- [What the exercise asks]:
Edit the rows below so that every "icon" becomes "button", keeping everything else unchanged. Leave the pictures out of your version.
::::::::::
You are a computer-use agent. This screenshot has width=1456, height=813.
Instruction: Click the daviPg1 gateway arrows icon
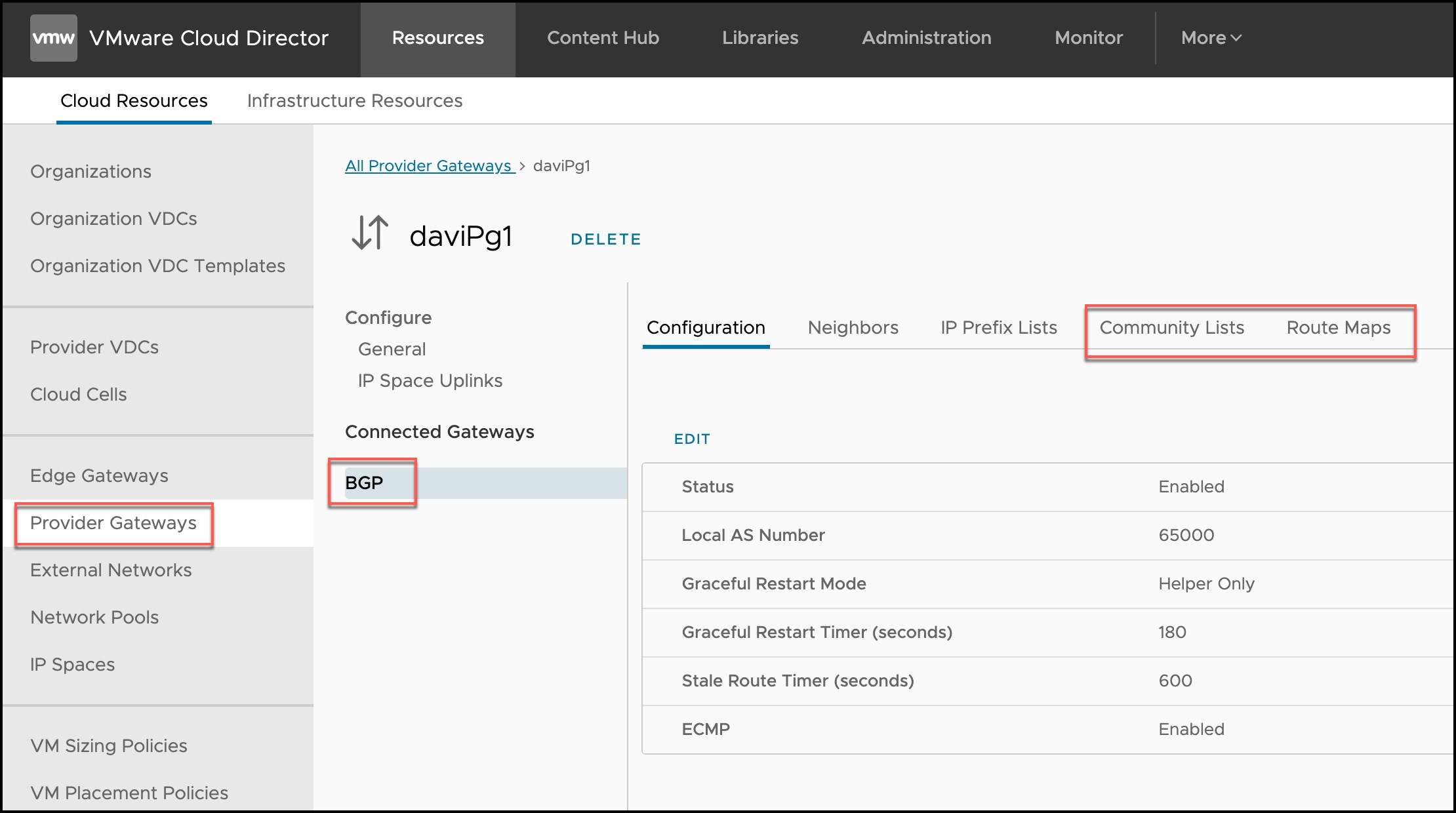point(370,233)
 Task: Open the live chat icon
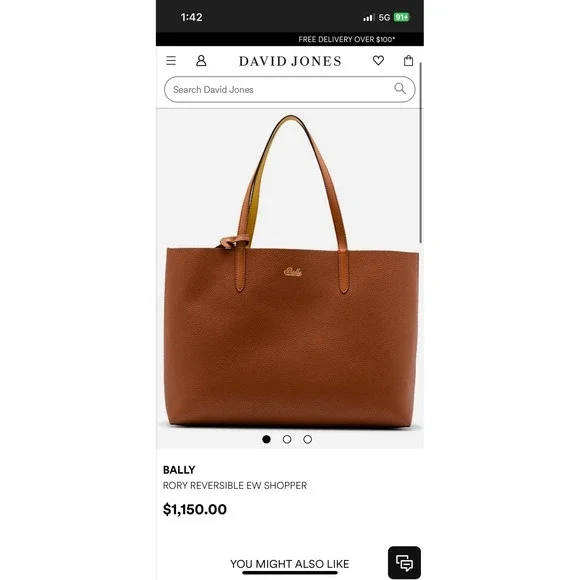404,563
::::::::::
- [Answer to the problem]:
You are a computer-use agent. This screenshot has width=1456, height=813.
Instruction: Click the daviPg1 gateway arrows button
point(370,233)
 Task: Open the live chat button
404,563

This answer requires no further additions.